The Unity consortium – which comprises Google, India’s Bharti Airtel, Japan’s KDDI Corp. and Asian companies Global Transit, Pacnet and SingTel – is set to build a high-bandwidth, undersea, fiber optic cable that will link the U.S. with Japan.
Construction of the 10,000-kilometer, Trans-Pacific infrastructure will cost about $300 million, but it will provide much-needed capacity to sustain the growth in data and Internet traffic between Asia and the U.S., the companies said.
According to a TeleGeography global bandwidth report for 2007, Trans-Pacific bandwidth demand has grown at a compounded annual growth rate of 63.7 percent between 2002 and 2007, and it is expected to continue to grow strongly from 2008 to 2013, with total demand for capacity doubling roughly every two years.
Unity is expected to initially increase Trans-Pacific lit cable capacity by about 20 percent, with the potential to add up to 7.68 Terabits per second (Tbps) of bandwidth across the Pacific, according to Unity.
“The Unity cable system allows the members of the consortium to provide the increased capacity needed as more applications and services migrate online, giving users faster and more reliable connectivity,” said Unity spokesperson Jayne Stowell.
Construction of the new cable system is set to begin immediately, with initial capacity targeted to be available in the first quarter of 2010.
The news of the consortium follows several undersea cable outages in the Middle East and Asia, reported in late January and early February (story here).

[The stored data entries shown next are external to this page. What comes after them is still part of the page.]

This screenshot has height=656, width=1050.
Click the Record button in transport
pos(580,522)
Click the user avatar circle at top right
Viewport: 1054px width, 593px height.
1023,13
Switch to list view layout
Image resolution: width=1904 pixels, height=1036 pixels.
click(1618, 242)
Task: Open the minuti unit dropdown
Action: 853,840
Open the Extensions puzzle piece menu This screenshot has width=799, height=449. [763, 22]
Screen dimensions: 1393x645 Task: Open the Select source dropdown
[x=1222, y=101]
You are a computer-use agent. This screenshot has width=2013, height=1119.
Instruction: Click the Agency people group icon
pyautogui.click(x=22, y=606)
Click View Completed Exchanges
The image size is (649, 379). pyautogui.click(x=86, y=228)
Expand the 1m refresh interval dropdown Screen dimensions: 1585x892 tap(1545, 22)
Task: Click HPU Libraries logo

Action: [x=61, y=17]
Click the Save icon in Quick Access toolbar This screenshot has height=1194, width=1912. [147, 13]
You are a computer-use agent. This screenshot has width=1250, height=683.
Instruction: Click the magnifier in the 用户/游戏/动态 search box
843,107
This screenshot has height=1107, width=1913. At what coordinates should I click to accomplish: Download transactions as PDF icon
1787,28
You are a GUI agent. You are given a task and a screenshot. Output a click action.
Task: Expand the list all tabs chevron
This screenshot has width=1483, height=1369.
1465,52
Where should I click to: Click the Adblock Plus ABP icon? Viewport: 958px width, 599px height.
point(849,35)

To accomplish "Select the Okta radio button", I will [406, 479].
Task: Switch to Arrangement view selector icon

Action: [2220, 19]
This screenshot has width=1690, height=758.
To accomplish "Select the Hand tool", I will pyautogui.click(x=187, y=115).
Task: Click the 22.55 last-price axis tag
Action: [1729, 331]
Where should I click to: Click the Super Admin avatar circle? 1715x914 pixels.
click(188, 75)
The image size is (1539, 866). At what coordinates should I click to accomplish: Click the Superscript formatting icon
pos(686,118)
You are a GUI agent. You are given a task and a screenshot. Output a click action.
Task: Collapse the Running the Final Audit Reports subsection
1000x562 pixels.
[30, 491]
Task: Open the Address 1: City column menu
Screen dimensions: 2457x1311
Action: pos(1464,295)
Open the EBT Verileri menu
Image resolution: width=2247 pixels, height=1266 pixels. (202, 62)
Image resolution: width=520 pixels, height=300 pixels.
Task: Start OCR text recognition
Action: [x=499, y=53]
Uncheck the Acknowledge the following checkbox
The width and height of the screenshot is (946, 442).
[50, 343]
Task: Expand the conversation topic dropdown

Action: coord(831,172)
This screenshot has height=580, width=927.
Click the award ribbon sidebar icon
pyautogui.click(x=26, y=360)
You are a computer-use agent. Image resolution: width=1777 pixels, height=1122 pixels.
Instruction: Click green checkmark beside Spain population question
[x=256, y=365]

Additionally, this week Verizon Business deployed an advanced network configuration (meshing) on the Trans-Pacific portion of its global network to provide more diverse routes for its large-business and government customers.
Meshing provides five paths of 10-gigabit capacity for rerouting traffic in the event of a cable cut or other network disruption. Previously, the trans-Pacific transport network used a ring configuration to provide redundant paths, but that architecture provided protection against only a single failure within any network ring, and service restoration on the alternate path usually increased the transmission’s latency.